▼▼▼
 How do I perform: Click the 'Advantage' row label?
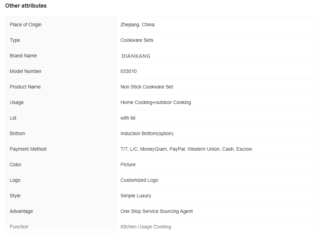click(x=21, y=212)
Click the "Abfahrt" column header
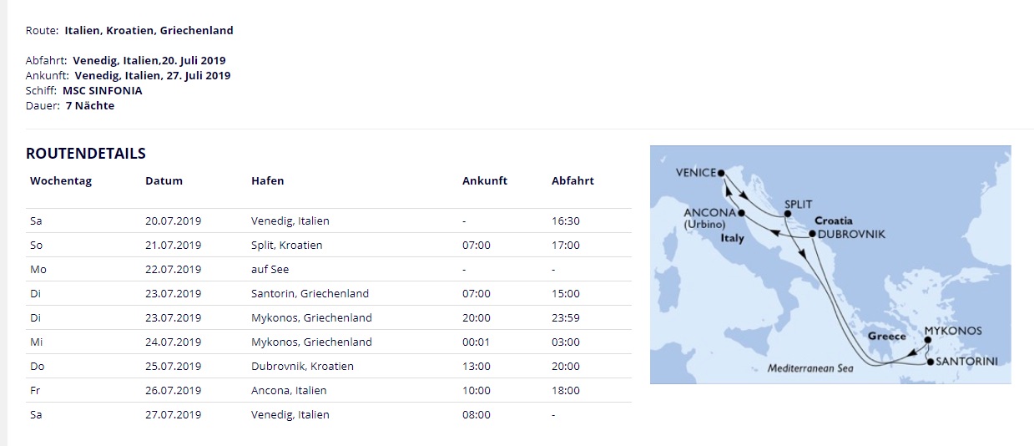 click(572, 180)
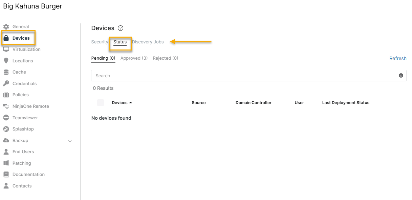
Task: Open Policies in the sidebar
Action: click(21, 95)
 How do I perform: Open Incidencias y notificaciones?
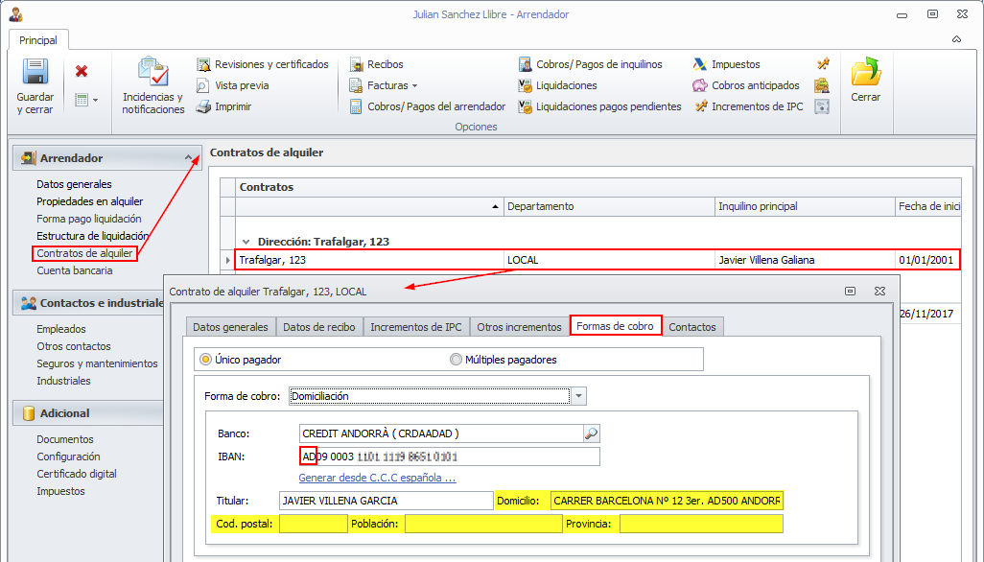[152, 74]
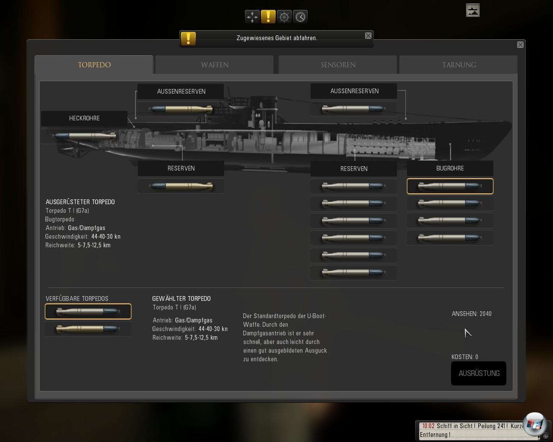Close the equipment window

coord(520,45)
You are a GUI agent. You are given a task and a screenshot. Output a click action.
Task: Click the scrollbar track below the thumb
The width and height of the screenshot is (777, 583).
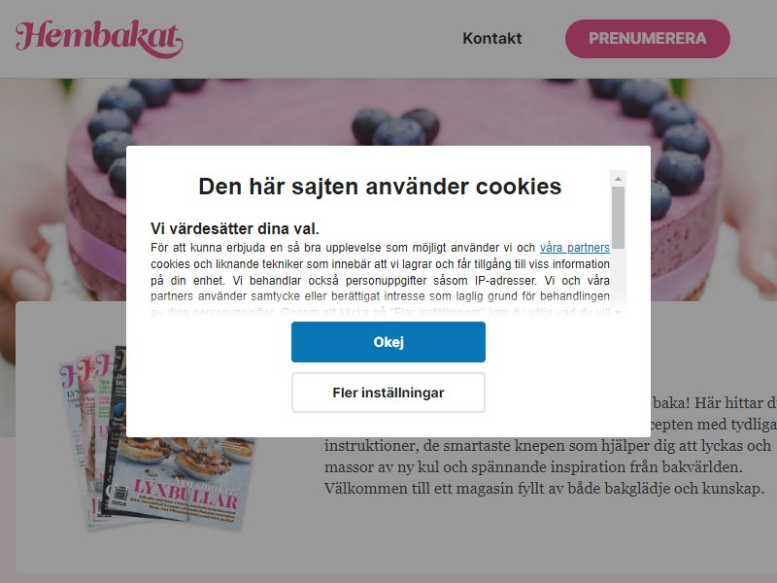(618, 278)
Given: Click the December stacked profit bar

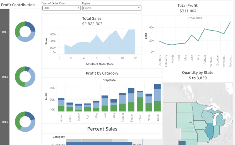Looking at the screenshot, I should [x=157, y=98].
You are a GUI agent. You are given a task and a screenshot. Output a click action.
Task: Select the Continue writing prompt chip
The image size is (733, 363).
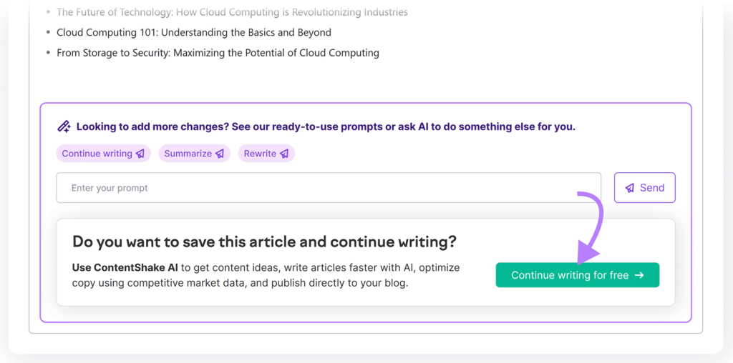click(x=103, y=154)
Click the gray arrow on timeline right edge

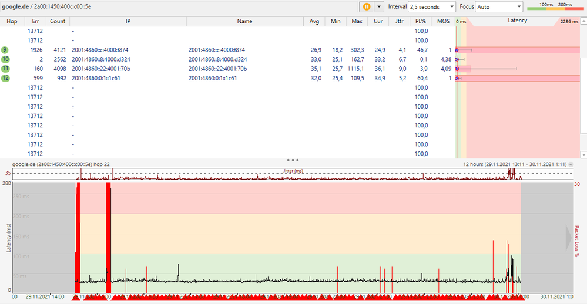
▲▲▲
- To do
Output the records exactly, pictures excluded.

- Solved exercise
 How do I perform: Click the 'Advantage' row label?
click(x=21, y=212)
Click the "Abfahrt" column header
 click(572, 180)
Task: Open Policies in the sidebar
Action: click(21, 95)
 How do I perform: Open Incidencias y notificaciones?
[152, 74]
Close the equipment window

coord(520,45)
You are a GUI agent. You are given a task and a screenshot. Output a click action.
Task: Click the scrollbar track below the thumb
The width and height of the screenshot is (777, 583).
(618, 278)
Given: Click the December stacked profit bar

Looking at the screenshot, I should [x=157, y=98].
You are a GUI agent. You are given a task and a screenshot. Output a click action.
Task: Select the Continue writing prompt chip
The image size is (733, 363).
click(x=103, y=154)
Click the gray arrow on timeline right edge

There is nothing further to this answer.